The famous chefs are always looking for more recipes that presents a research that incorporates the great importance of colors that work well together. Long ago in a cooking magazine I found this recipe that uses two ingredients in season, zucchini, peas, and red cabbage. It combines them into a set of original colors that is very pleasing to the eye. This dish works well even if there are guests. It could be combined with an appetizer of fish such as octopus salad (see recipe) and a dessert such as pineapple soup also present in this recipe. Guests will rise from the table
SEA BASS FILETS WITH A TOUCH OF VIOLET
Preparation time: 20 minutes | Cooking time: 30
4 fillets of sea bass
half of red cabbage, thinly sliced
2 small zucchini
2 cups peas
3 tablespoons extra virgin olive oil
2 tablespoons flour
2 sage leaves
1 clove of garlic
salt and pepper
- Wash and thoroughly dry the sea bass fillets and coat with flour.
- Cut the green of the zucchini into small cubes.
- In a pan pour a tablespoon of olive oil and heat it, and when hot, add in the cubes of zucchini, sprinkle with salt and pepper. Cook on high heat for 5 minutes stirring frequently. Remove the cubes of zucchini and set aside on a plate. Add 1 tablespoon oil in a skillet, add the peas, salt and pepper. Cook over high heat for 5 minutes. Remove from the pan and pour the peas into the pot with the zucchini. In the same pan add the finely chopped cabbage and cook for 3 minutes. It should remain crisp.

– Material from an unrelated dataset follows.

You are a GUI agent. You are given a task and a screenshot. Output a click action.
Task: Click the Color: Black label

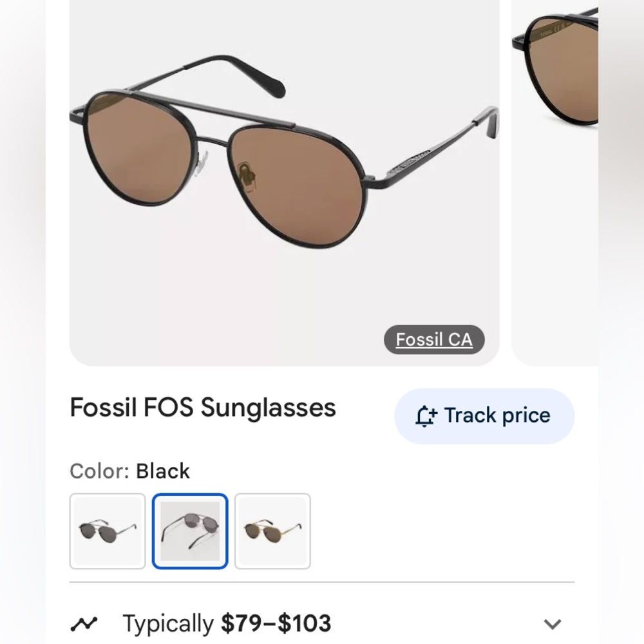(x=129, y=471)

- Remove vegetables from the pan and mix the three vegetables together.
- In a pan pour the remaining oil, the sage leaves and garlic. When it is nice and hot, sear the fillets 5-7 minutes per side depending on thickness of fillets.
- Place in individual dishes with the vegetables on the bottom and the fliet resting on top. Serve immediately. If you want, you can score and flour the fillets first as you see in the picture but it is not a necessary operation.